Starting Up TransferWise – It Would Never Work

By Guest Author | TransferWise | October 13, 2015

This is a repost of the original article by Kristo Käärmann, co-founder of TransferWise, published in the Summer 2015 issue of CoFounder.

Very few startup success stories begin with a business plan, an investor presentation or any other textbook step they teach you at business school. Often, true innovation emerges from a bored engineer’s hobby project (Google), or hardware put together in a garage somewhere (Apple, Dell) or perhaps as an operating companies’ side project — this is how Estonian tech startups like Fortumo, Erply and Zero-Turnaround began.

One of the investors of TransferWise, Sir Richard Branson, started his enterprise young, building his first venture – Student magazine – aged just 16. He went on to build the multi-billion dollar enterprise we now know as Virgin. Branson is an inspiration to any budding entrepreneur, but growing up in Estonia we had our own role models. As kids, we all knew the story of Jüri Mõis, the man who went to Finland to exchange currency with only a duffel bag and a dream. Jüri became one of the three founders of Hansapank. Unlike Branson, we didn’t consider Jüri as particularly entrepreneurial, instead he was seen like any other Estonian guy who just got things rolling at the right time — for me, this sums up the Estonian spirit.

Before TransferWise, I worked as a management consultant at Deloitte. When I first mentioned to my British colleagues that my friend and I were planning to bring greater transparency to foreign exchange by building an entirely new platform, I was told it would never work. My colleagues said we’d never be able to find investors, they said we’d never get people to trust us over their banks and many of them just couldn’t understand how we could charge so little for something notoriously expensive. But growing up with tales of Hansapank gave us confidence — after all, all you need to start a company is an entrepreneurial spirit and a good duffle bag.

WHEN NOBODY IN ESTONIA COULD HELP BUILD A BANK, A NEW FRIEND OF MINE FROM OMSK STEPPED UP TO THE TASK — HE THOUGHT IS WAS THE MOST EXCITING PROJECT HE’D DONE SO FAR.

Actually, it was slightly more complicated than that. Since moving money is a financial business, we needed to be fully regulated by the British Financial Conduct Authority (FCA). This required delving deep into a 400-page document. Once we were fully regulated, we only needed to invest 450 EUR to start accepting large amounts of money in the UK and could begin to pay-out to the recipient in another country.

The TransferWise website is a bit like a tiny version of an online bank: far from being rocket science but not easy either. It seemed impossible to find someone in Estonia or the UK who was willing to code a quality online bank without costing us, big time.

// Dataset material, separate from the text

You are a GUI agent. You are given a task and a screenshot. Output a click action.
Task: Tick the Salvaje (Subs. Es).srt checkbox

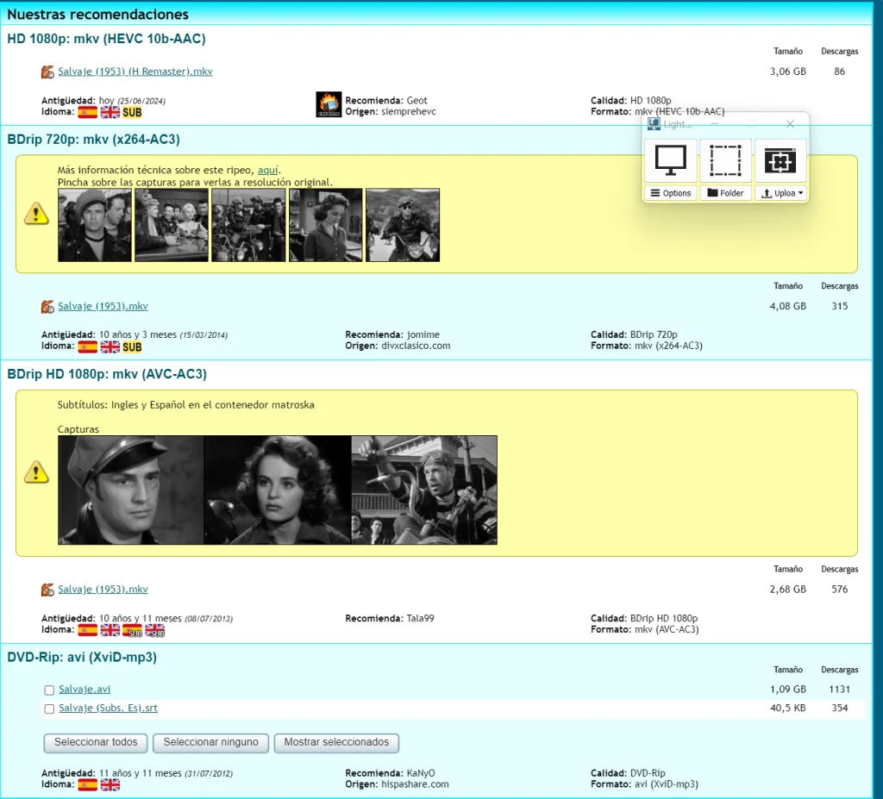click(x=49, y=708)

Fortunately, the solution wasn’t any farther than behind the Urals. When nobody in Estonia could help build a bank, a new friend of mine from Omsk stepped up to the task — he thought is was the most exciting project he’d done so far. Igor’s code was miles above what I’d seen in British banks, and his 12 EUR hourly rate kept me in the plus zone. Young online entrepreneurs who don’t use international talent in their projects – which is so easily available on sites like PeoplePerHour.com and eLance.com – are making their lives more difficult and expensive than necessary.

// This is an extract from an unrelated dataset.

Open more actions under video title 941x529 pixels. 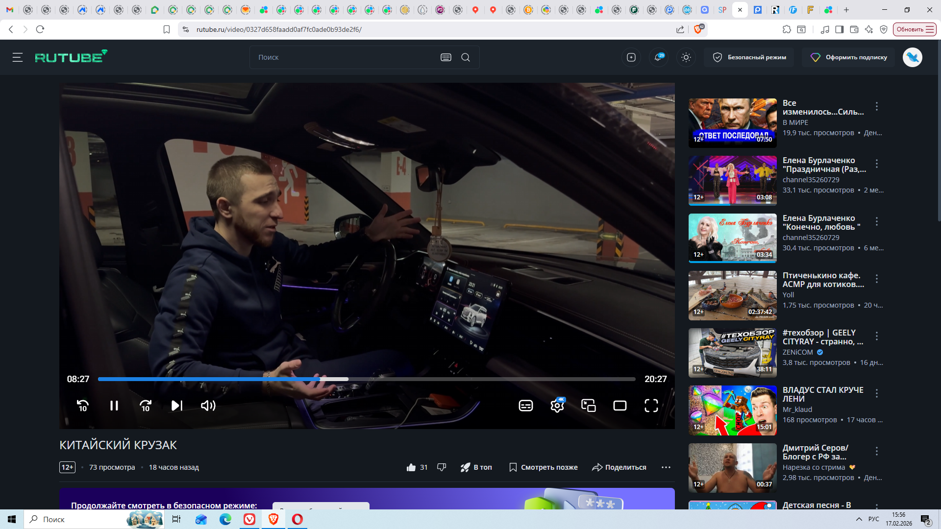click(x=666, y=467)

Soon enough, we had a minimum viable product (MVP), but it was as ugly as sin. Good Estonian design helped remedy this for another 500 euros. Now, all we needed was to rent a server for 30 EUR a month for our online bank and we were all set. In total, the platform cost us 2,000 EUR to build. Even today when we’ve expanded our server park extensively, TransferWise’s infrastructure costs are still in the same ballpark.

When the technology blog TechCrunch wrote about TransferWise for the first time in 2011, all we had was the website we’d built for a few thousand euros, no business plan, no presentation, not even a single investor’s e-mail. Fifteen minutes after the article was published, the first person sent us 2,000 GBP to convert into euros and send it back to Germany. Another ten minutes and another 1000 EUR came in — that’s when we knew we were on the right track.

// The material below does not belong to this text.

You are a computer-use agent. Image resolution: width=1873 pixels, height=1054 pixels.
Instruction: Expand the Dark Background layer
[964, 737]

Launching a financial service built for 2,000 EUR was daring, but definitely one of the best decisions we’ve made. Today, more than 250 people work at TransferWise. We’ve just launched in the US and will be opening offices in New York and Florida in the coming weeks. By the end of the year, we’ll also have offices in Berlin and Australia. Today we’ve transferred over 3bn GBP of customers’ money, saving them 135m GBP in hidden fees.